In the course of sending out eTOCs, I stumbled upon the following editorial from the NEJM this week:
Klass P. "It's Hardly Credible" - Medical Readers and Literary Plague. N Engl J Med. 2022 Jun 11. doi: 10.1056/NEJMp2119103. Epub ahead of print. PMID: 35687048. Link to this article.
It's written by a physician re-reading The Plague by Albert Camus as an adult, after having assigned it to students in a medical humanities class in 2021-- an apt topic for pandemic times. Although she read the novel in high school, she could not remember much about it. Now re-reading it as an adult, she read it with her "doctor brain" and couldn't figure out why the attending physician in the novel never prescribed the sulfa drugs, the antimicrobials of the day that would have cured people and stamped out the plague.

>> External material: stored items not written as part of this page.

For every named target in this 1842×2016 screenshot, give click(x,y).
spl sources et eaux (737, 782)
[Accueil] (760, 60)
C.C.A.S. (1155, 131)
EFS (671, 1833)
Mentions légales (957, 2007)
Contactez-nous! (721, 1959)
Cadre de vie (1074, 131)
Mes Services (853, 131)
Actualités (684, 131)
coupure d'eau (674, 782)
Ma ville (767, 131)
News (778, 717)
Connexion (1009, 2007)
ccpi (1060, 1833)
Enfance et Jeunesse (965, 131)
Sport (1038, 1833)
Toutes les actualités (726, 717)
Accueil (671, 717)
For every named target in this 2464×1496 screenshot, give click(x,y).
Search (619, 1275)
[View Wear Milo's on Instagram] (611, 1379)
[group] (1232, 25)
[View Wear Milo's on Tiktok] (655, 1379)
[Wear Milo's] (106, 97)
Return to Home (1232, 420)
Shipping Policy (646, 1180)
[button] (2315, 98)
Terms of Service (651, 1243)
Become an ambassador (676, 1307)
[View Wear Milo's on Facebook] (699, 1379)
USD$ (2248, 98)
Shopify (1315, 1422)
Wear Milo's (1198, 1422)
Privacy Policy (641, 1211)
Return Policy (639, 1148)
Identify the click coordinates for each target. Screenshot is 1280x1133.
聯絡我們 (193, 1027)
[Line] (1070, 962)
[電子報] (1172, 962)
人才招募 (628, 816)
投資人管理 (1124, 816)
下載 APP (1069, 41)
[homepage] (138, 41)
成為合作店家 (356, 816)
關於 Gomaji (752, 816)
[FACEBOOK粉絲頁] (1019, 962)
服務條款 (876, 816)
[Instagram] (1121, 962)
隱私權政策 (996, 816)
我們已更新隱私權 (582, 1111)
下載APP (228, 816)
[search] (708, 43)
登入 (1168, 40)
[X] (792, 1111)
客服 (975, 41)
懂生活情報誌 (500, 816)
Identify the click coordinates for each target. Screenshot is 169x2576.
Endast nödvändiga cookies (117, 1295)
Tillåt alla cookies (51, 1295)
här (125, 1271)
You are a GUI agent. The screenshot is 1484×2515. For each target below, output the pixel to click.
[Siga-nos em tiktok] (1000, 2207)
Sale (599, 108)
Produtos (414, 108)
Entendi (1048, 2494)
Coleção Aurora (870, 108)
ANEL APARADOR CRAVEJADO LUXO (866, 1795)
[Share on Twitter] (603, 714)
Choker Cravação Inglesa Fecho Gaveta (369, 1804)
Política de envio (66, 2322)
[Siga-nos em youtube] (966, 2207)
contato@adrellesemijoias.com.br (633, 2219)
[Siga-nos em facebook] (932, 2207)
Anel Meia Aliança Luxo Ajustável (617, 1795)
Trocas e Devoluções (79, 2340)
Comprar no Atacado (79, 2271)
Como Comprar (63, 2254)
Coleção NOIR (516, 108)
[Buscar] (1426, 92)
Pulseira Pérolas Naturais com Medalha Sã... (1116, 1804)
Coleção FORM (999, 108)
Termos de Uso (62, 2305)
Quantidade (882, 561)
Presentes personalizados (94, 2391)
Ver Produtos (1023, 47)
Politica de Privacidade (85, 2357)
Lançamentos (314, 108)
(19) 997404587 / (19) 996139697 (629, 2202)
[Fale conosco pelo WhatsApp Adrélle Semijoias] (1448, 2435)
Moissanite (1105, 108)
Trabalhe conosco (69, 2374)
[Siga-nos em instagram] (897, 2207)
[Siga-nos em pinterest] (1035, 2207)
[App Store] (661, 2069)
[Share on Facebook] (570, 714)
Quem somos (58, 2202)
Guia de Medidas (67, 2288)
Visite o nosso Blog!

It's interesting to read her response, knowing what she knows, and how doctors think and the conflicts between the literal vs. literary mind. Of course, maybe Camus can be forgiven -- He was a writer and a philospher who wrote a magnificent book about existentialism, not a physician keeping up with cutting edge treatments for bubonic plague. After all -- There was no internet, no PubMed in 1947. He probably did not have access to Index Medicus, or the French equivalent.
It's also fascinating to know that others have contemplated this question about why Dr. Rieux, the protagonist of the novel, never prescribed available sulpha drugs to patients during this outbreak in the 1940s. Were these meds even available in his part of the world? Were supply chains so disrupted during WWII that he would not have gotten them even if he tried to procure them?
This man even goes so far as to call it literary malpractice:
Deudon EH. A case for literary malpractice: the use of Camus's The Plague in American medical schools. Linacre Q. 1988 May;55(2):73-80. doi: 10.1080/00243639.1988.11877958. PMID: 11650149. PubMed link.
She also cites the World Health Organization's Plague Manual as evidence for what the world knew about treating bubonic plague at the time.
Klass's piece is an interesting article, revisiting medicine in literature with a what-would-you-do take on it. Of course, if Dr. Rieux had treated patients with standard therapy for the times, we would not have the existential story where things get so bad, and people are pushed to the brink that you see their true characters ... I suppose he could have set the story in another time period BEFORE sulpha drugs?
Take a look ... and tell me what you think!